Your about to have some tid ol bittys


----------



## DaBeast25 (Mar 29, 2011)

saudiboy89 said:


> well not exactly listening someone told me to do 250-500 EOD...I said fuck it and did ED
> am about to get some letro very soon
> is this a better alternative than nolva?
> if am taking IGF1 ]
> I was planing the letro for the PCT but I need something now


 
You need to research more bro.

You shoud have never taken hcg without an ai or at least nolva.  You shouldn't be planning to run letro during pct, just doesn't make sense.  what was your reasoning for using hcg?


----------



## UA_Iron (Mar 29, 2011)

nothing makes my nips grow/irritated/hateful more than HCG

fuck it


----------



## alphabolic (Mar 29, 2011)

damn im running test prop for only 8 weeks my first cycle and bought HCG...having 2nd thoughts now if its really that bad


----------



## GMO (Mar 29, 2011)

saudiboy89 said:


> well not exactly listening someone told me to do 250-500 EOD...I said fuck it and did ED
> am about to get some letro very soon
> is this a better alternative than nolva?
> if am taking IGF1 ]
> I was planing the letro for the PCT but I need something now




The correct amount of HCG on cycle is 250-500mg x2 per week. * NOT* eod and certainly *NOT* ed.  The only time you want to run it eod is while your test ester is clearing.  You also need to be running an AI like Aromasin while on cycle.  HCG will raise estrogen levels and pinning it ed is ridiculous.  So you did two no-nos: No AI and HCG ED..that is a recipe for gyno dude.
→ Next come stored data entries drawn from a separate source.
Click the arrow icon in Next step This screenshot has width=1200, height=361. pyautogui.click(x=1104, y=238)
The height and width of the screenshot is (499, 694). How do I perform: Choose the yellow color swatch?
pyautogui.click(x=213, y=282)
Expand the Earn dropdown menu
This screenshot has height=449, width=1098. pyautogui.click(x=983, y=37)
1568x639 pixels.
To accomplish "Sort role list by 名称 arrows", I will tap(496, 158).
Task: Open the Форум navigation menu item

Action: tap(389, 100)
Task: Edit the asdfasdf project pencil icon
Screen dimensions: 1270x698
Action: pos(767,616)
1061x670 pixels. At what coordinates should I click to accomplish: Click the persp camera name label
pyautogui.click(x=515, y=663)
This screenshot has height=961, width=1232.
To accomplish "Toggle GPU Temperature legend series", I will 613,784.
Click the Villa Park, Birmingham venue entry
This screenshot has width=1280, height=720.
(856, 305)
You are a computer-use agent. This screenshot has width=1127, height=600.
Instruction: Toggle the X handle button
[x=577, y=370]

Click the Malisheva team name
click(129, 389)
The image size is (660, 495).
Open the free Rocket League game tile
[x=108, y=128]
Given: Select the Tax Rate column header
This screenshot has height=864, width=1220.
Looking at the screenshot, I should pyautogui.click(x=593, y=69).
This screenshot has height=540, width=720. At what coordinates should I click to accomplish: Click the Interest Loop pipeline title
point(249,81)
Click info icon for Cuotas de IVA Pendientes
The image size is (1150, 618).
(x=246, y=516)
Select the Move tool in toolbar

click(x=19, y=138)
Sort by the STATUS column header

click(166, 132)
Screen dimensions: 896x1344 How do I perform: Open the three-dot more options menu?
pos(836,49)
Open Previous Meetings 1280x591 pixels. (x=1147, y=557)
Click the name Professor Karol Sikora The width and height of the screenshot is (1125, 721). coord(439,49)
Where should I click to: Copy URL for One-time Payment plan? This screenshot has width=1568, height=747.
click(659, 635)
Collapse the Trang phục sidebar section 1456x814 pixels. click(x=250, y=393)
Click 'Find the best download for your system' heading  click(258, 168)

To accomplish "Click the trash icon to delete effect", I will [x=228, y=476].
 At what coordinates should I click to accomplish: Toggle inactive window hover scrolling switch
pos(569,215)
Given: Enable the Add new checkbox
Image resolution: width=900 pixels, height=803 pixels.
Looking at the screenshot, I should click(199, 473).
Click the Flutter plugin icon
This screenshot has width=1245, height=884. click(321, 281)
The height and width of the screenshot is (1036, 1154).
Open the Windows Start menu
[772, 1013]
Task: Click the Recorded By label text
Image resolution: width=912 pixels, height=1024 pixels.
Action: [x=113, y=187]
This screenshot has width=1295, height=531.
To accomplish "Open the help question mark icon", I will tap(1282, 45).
Start the Letro at 2.5mg ed and aromasin 25mg ed until the problem is resolved. Then taper down the Letro daily at 2.0/1.5/1.0/.5/.25 and continue running the aromasin at 12.5-25mg eod for the remainder of your cycle.  Then 25/25/12.5/12.5 ED during PCT.

...And get some f**king clomid for PCT, bro.


----------



## Crank (Mar 29, 2011)

smh.... train wreck


----------



## Getfit75 (Mar 29, 2011)

a perfect example why people should research and study more before jumping in to aas in a big hurry... Good luck, happy titts! Ooops, i mean trails!


----------



## irish_2003 (Mar 29, 2011)

i've personally haven't used HCG during or post cycle since the mid 1990's.....i honestly think for the vast majority of steroid users that it's not a necessary drug......highly overrated imho


----------



## faon (Mar 29, 2011)

wow im shocked after reading this.... you know it make you wonder how much hcg he actually bought lol


----------



## Ravager (Mar 29, 2011)

OP can you take before and after pictures of your new titties?


----------



## mindfreak87 (Mar 29, 2011)

faon said:


> wow im shocked after reading this.... you know it make you wonder how much hcg he actually bought lol



Yeah i am thinking the same thing.


Im only taking 250iu E4d


----------



## heckler7 (Mar 29, 2011)

buy some lip gloss


----------



## TwisT (Mar 29, 2011)

My worst gyno comes from HCG.... it happens

-T


----------



## cutright (Mar 29, 2011)

No problems from it...everyone reacts differently I guess


----------



## Delawerebadboy (Mar 29, 2011)

Do u realy have tits or are u all nipple,


----------